Prince William and Kate of House Cambridge made an announcement today: 


Will and Kate’s trip to Belize, Jamaica, and the Bahamas is not a surprise. It’s been speculated for weeks that they’d be heading there in March. Today a full itinerary was released and you can read more about it here. This comes at the end of Kate’s two-day trip to Denmark on her own. 

But, um, it’s an interesting time to confirm the tour, non? 

Pretty sure we all know what the biggest headline around the world is right now: Russia invaded Ukraine, there’s a war happening and of course, that doesn’t mean everything has to stop, but my point is about public relations and communications strategy. Certainly there was always a plan to make this announcement today, right after Kate’s trip to Denmark, but the goal for PR and coms experts is to maximise the message, so they always have to consider last minute adjustments, depending on any given situation, and new developments that could affect them. 

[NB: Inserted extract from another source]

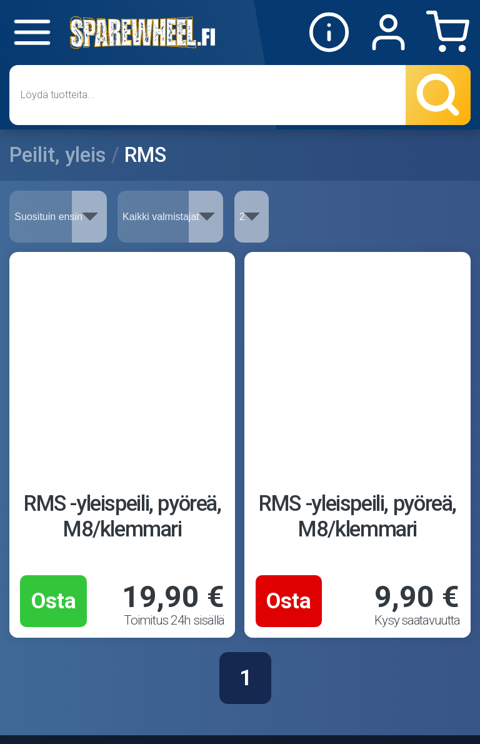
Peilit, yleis (57, 155)
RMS (145, 155)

Why, then, given that the whole news cycle right now is being dominated by what’s happening in Ukraine and Russian aggression, did they decide to move ahead with the original game plan and release this today even though the announcement about the tour would not get nearly the same amount of play? This is the inside baseball of royal communications strategy I’m interested in. 

Did they deliberately want a more muted response to the tour? Or did they think that the story would still make an impact even though the world is preoccupied with the situation in Ukraine? Was it even a consideration that maybe the news about Will and Kate going island hopping wouldn’t land all that positively on a day when geopolitics is severely destabilised and footage is being beamed around the world of families being torn apart and displaced? 


I’m not saying the tour shouldn’t happen. I’m not saying it’s a bad thing. Tours are what royals do. My point is just about the timing and the work process behind the release today – because you know how the internet works and social media in particular. People have reactions, and those reactions can change depending on cultural, social, and political mood. It’s the responsibility of PR experts to assess that mood, to understand the conditions in which an announcement will be made. That’s why TV networks have, for example, pulled episodes that might coincidentally deal with fictional tragedies when similar tragedies have occurred in the real world. 

Pretty sure most would agree that today isn’t the ideal day for the British royals to be talking about touring Belize, Jamaica and The Bahamas. But they assessed it and determined that today was better than not. I guess they have their reasons. I’m so curious about what they are.